Putting aside some of my reddit fuelled ramblings aside, there is actual research that shows that being a fan of a sports team can help meet many psychological needs that are important in your life, like the need to belong. One line that stood out to me from the research paper was the below:

“From the perspective of sport fandom, this involves using the pastime to gain a sense of purpose and to feel connected to something greater than themselves.”

Being a super fan can help give your life purpose. But in my experience, purpose is a dangerous word to mix with sports consumption. 

Your sports team giving you purpose 

I follow my sports teams much more closely when I lack purpose in other areas of my life. 

If I’m unhappy at work or not making progress on side projects, I derive my sense of accomplishment from how well my sports team is doing, because it’s missing from the primary pursuits in my life. 
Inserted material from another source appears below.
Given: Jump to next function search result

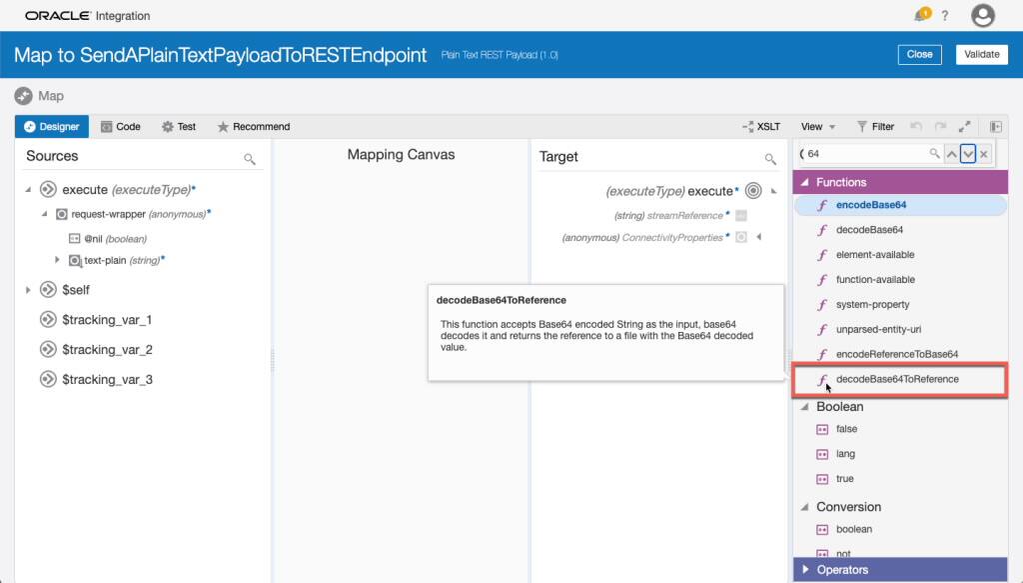Looking at the screenshot, I should 967,153.
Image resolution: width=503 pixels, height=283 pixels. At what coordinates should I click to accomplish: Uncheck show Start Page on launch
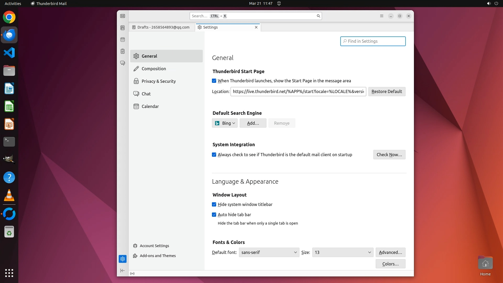[214, 81]
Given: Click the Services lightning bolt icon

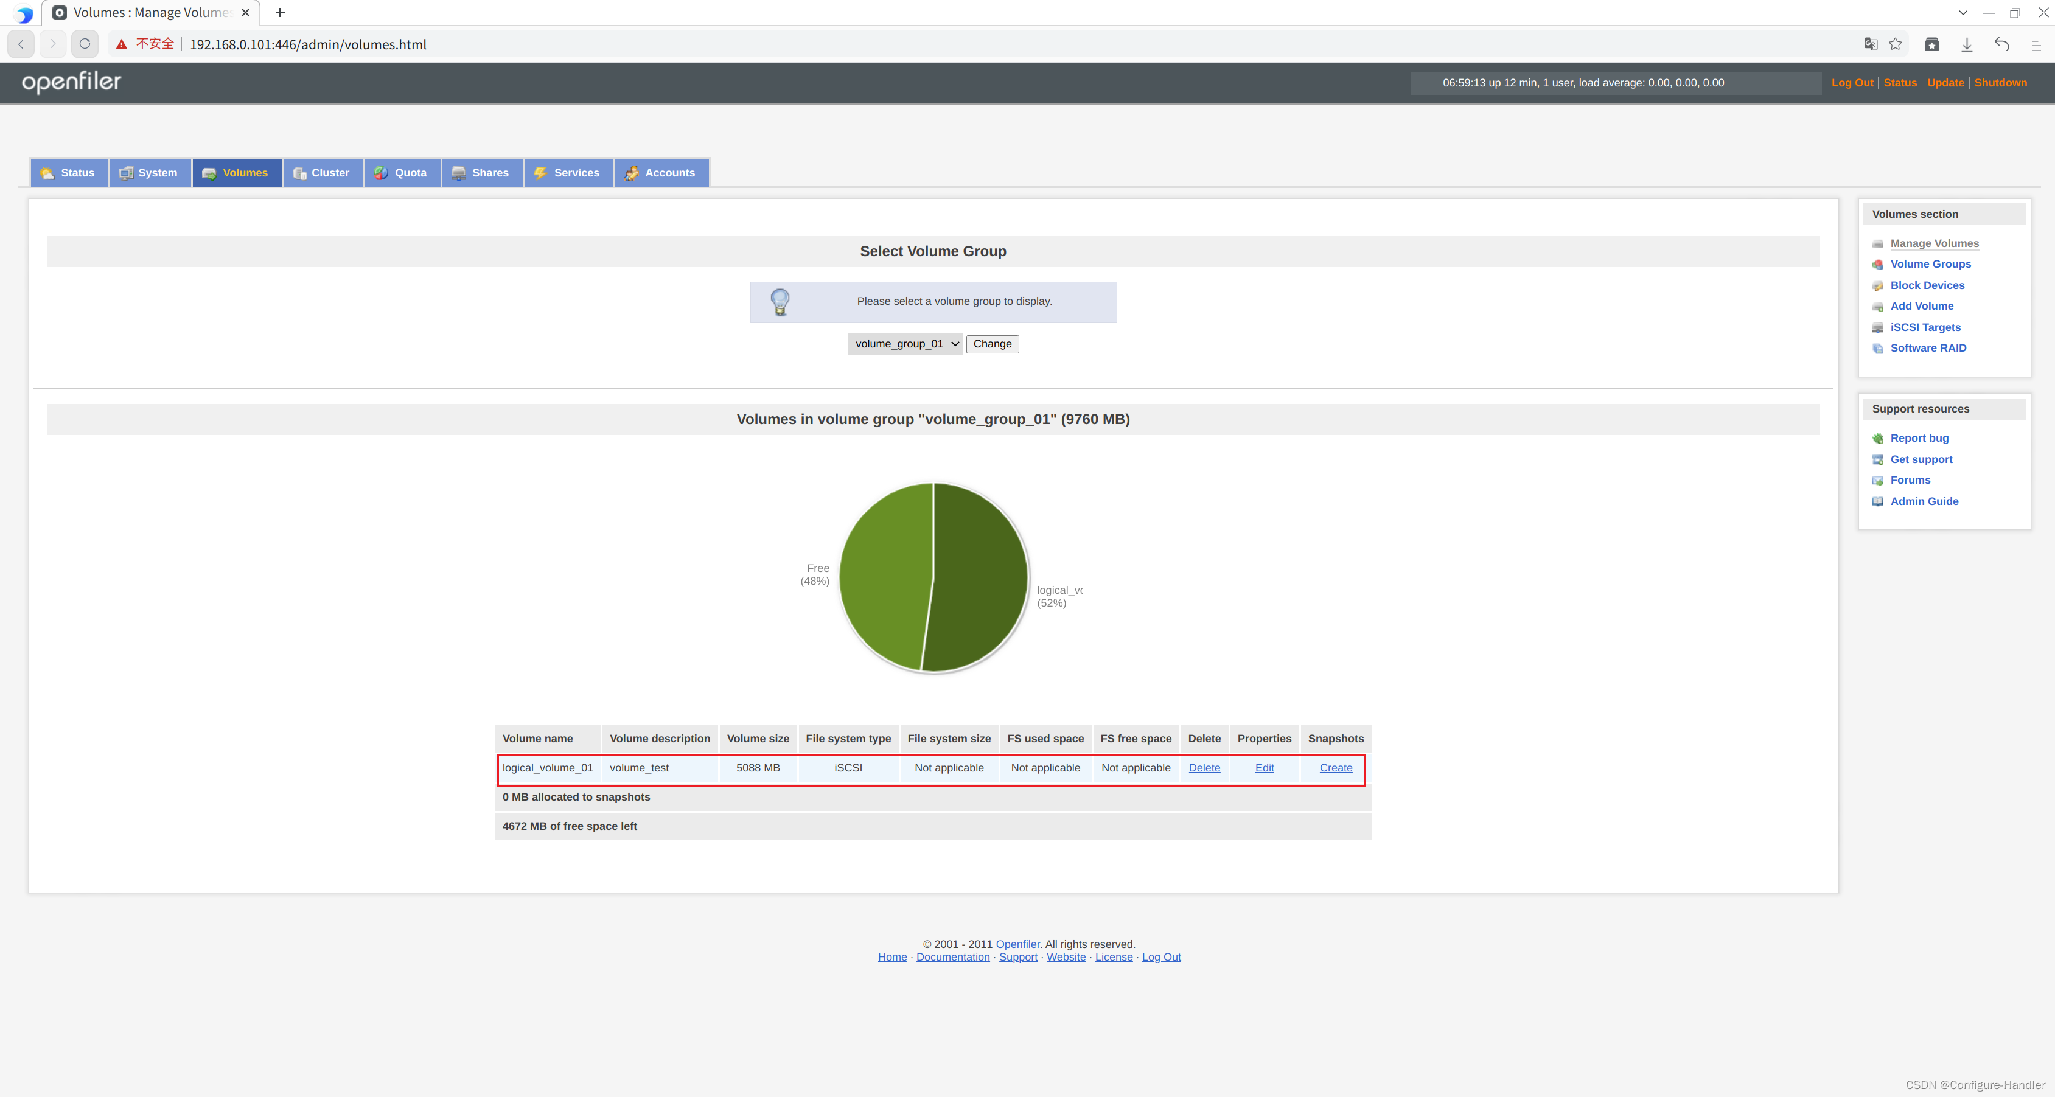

I will bet my emotional wellbeing on the result of a game, rather than on the inputs that I take towards my goals, because it’s easier to get my sports team to put in the work it takes to win, rather than for me to do so in my own life. 

There are practical implications for this, like having less time to watch sports games when I’m occupied with more productive stuff, but more so it’s the fact that my brain just has less bandwidth to pay attention to the enticing proposition of following a sports team that closely. 

And yet, I don’t want to forget the immeasurable amount of joy that sports has given to my life and the lessons that it’s taught me. It’s one of the ways that I bond and keep in touch with my dad, who introduced me to the sport of cricket. It’s how I’ve forged some of my best friendships, especially with strangers who I might have spotted wearing a team’s jersey. It’s how I’ve gotten to travel the world and had an incredible time morphed into something bigger, surrounded by hundreds of thousands of fans that also love this game. 

The point that I’m trying to make is that supporting my favorite sports team is not a small part of my life. It’s a meaningful aspect that has the ability to regulate my mood. It has the ability to make me cry, both because of immense sadness and because of immense joy. 

I’m not the only one to play this slot machine. This casino has millions of others in it, hoping for it to land on red.